I don't think that's quite right. BIP 118 anyprevout is done by taking
the pubkey "P", marking it as "APO-capable" (by prefixing it with 0x01),
and then getting a sighash and sig from the witness. Doing the same
with TXHASH/CSFSV would just be replacing "<APO:P> CHECKSIGVERIFY" with
"TXHASH <P> CSFSV" with the witness providing both the signature and
txhash flag, just as separate elements rather than concatenated. (The
"APO-capable" part is implicit in the "TXHASH" opcode)

Indeed. The TXHASH variant does require splitting the signature and txhash flag across two stack items.  So it wouldn't be an operationally identical drop in replacement.
 
> In addition to the CTV and ANYPREVOUT applications, with
> CHECKSIGFROMSTACKVERIFY we can verify signatures on arbitrary messages
> signed by oracles for oracle applications.  This is where we see the
> benefit of decomposing operations into primitive pieces.  By giving users
> the ability to program their own use cases from components, we get more
> applications out of fewer op codes!

While I see the appeal of this from a language design perspective;
I'm not sure it's really the goal we want. When I look at bitcoin's
existing script, I see a lot of basic opcodes to do simple arithmetic and
manipulate the stack in various ways, but the opcodes that are actually
useful are more "do everything at once" things like check(multi)sig or
sha256. It seems like what's most useful on the blockchain is a higher
level language, rather than more of blockchain assembly language made
up of small generic pieces. I guess "program their own use cases from
components" seems to be coming pretty close to "write your own crypto
algorithms" here...

Which operations in Script are actually composable today?

CHECKSIG composes with nothing else (other than possibly other CHECKSIGs) as there are no other operations that manipulate pubkey keys or signature data.

CLTV and CSV in principle can be composed with addition and subtraction and comparison operations.  But where are you going to get other values to add and subtract from?  I suppose you could compare the relative and absolute locktimes to each other.

What do the HASH functions compose with?  Without CAT you cannot construct messages to hash.  You can hash the result of the arithmetic operations, but you are limited to hashing 32-bit (or 33-bit if you are generous) strings, which is too little entropy to have any security properties.  You can hash a public key or a signature I suppose.

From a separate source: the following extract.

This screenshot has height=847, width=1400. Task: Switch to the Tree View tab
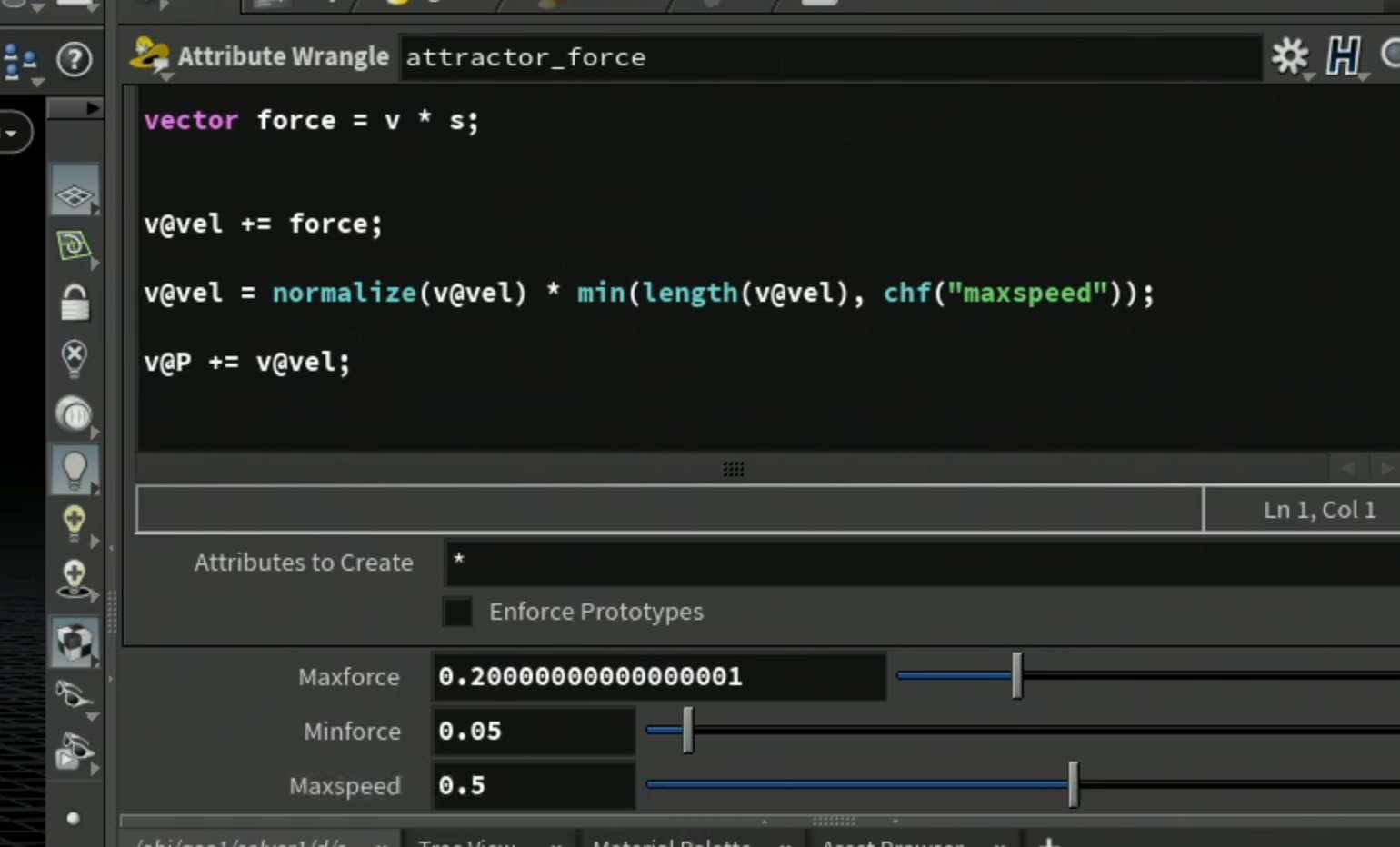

I don't think there is much in the way of lessons to be drawn from how we see Bitcoin Script used today with regards to programs built out of reusable components.  User's haven't been composing programs, not because they don't find composition useful, but rather because the existing primitives do not lend themselves to being composed at all.

There is one aspect of Bitcoin Script that is composable, which is (monotone) boolean combinations of the few primitive transaction conditions that do exist.  The miniscript language captures nearly the entirety of what is composable in Bitcoin Script today: which amounts to conjunctions, disjunctions (and thresholds) of signatures, locktimes, and revealing hash preimages.

TXHASH + CSFSV won't be enough by itself to allow for very interesting programs Bitcoin Script yet, we still need CAT and friends for that, but CSFSV is at least a step in that direction.  CSFSV can take arbitrary messages and these messages can be fixed strings, or they can be hashes of strings (that need to be revealed), or they can be hashes returned from TXHASH, or they can be locktime values, or they can be values that are added or subtracted from locktime values, or they can be values used for thresholds, or they can be other pubkeys for delegation purposes, or they can be other signatures ... for who knows what purpose.